しかし、新しい統計では、最初の何年かはハイブリッド車のほうがCO2の排出が少ないものの、燃料電池の寿命も延びているため、数年後にはCO2の排出量は逆転します。ヨーロッパでは、2030~2035年にハイブリッド車を含めて内燃機関(エンジン)の車は売ってはいけないことになります。
日本では選挙行動も消費行動もワンパターンすぎる
消費者の意識の差が、ここでも表れます。日本では、選挙の投票行動も日々の消費行動もワンパターンになりすぎているんですよね。それはメディアのガラパゴス化も影響していて、世界は気候変動を軸に議論しているときに、日本は内輪ネタばかりを話し合っている。メディアの意識変化も重要ですが、普段の消費者行動でわれわれが1票をつねに投じる意識を持つことが、まずできる行動です。
村上さんの著書で提案されているように、5%の消費者が変われば世の中は変わると私も思います。日々の買い物で考えながら、選択できる消費者になっていきましょう。
村上:世界はEVを前提に、インフラを整え始めています。EV化が進む国とそうでない国では、エネルギーのインフラの作り方が根本的に変わります。単にEVが普及するか否かではなくインフラやエコシステム全体の問題です。
ガラパゴス化しない意味でも、超大規模産業における事業機会を創出しない意味でも、日本でも、先ほど話した「エネルギーの地産地消」など、EVを前提としたインフラ整備を本気で議論していくべき時期にきています。

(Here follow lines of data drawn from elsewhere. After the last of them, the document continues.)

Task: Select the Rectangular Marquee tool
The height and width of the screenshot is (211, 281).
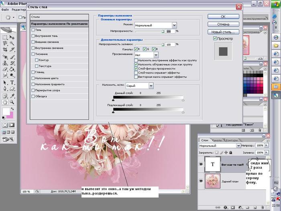Action: click(5, 37)
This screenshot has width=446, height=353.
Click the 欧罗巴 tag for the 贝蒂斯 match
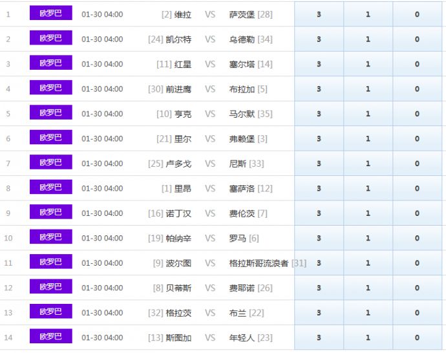(50, 286)
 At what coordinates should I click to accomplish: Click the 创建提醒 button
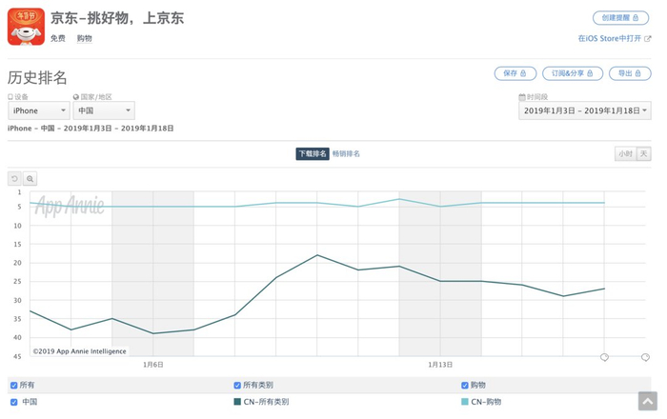point(620,18)
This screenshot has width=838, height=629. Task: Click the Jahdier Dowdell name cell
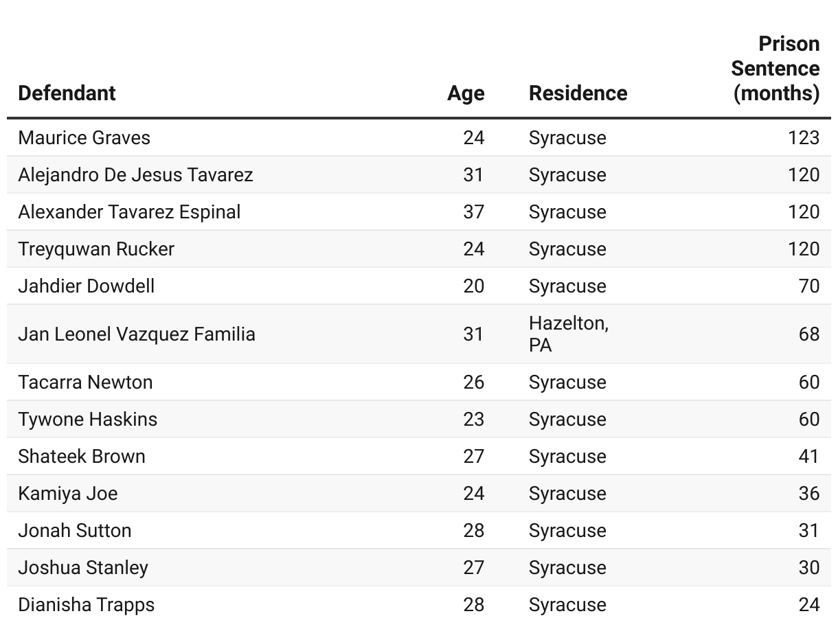87,286
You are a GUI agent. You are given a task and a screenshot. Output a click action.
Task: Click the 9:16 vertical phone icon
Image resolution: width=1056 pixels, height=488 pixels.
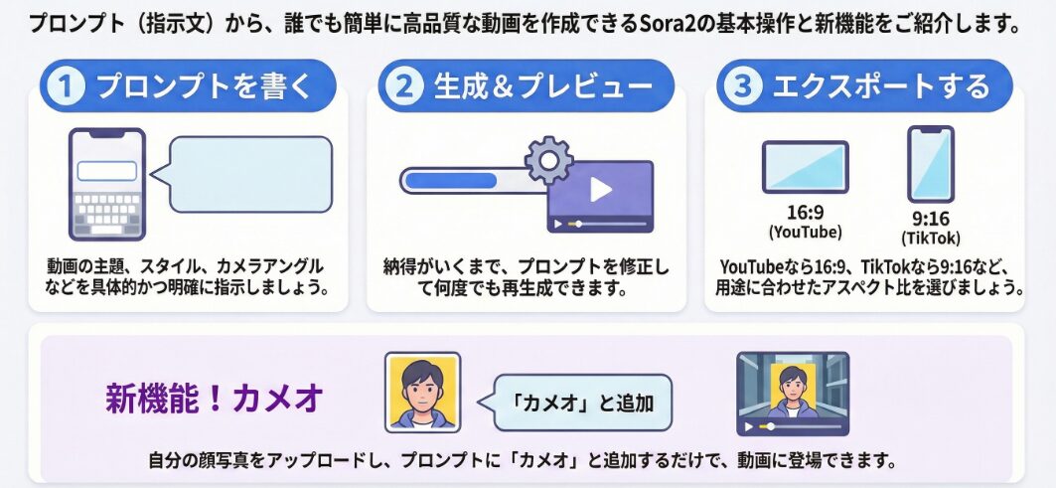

そしてこれからいちばん大切なのは、未来を想像する力だと思います。価値観を与えられる時代ではなく、新しい価値観を生み出していく時代だからこそ、自ら考える人を育てていく教育がより求められます。考える癖がつけば、消費への意識も変わる。新しい社会において、主役は私たち消費者であるという意識で過ごしていきたいですね。そうすれば日本は必ずいい方向に向かうと私は信じています。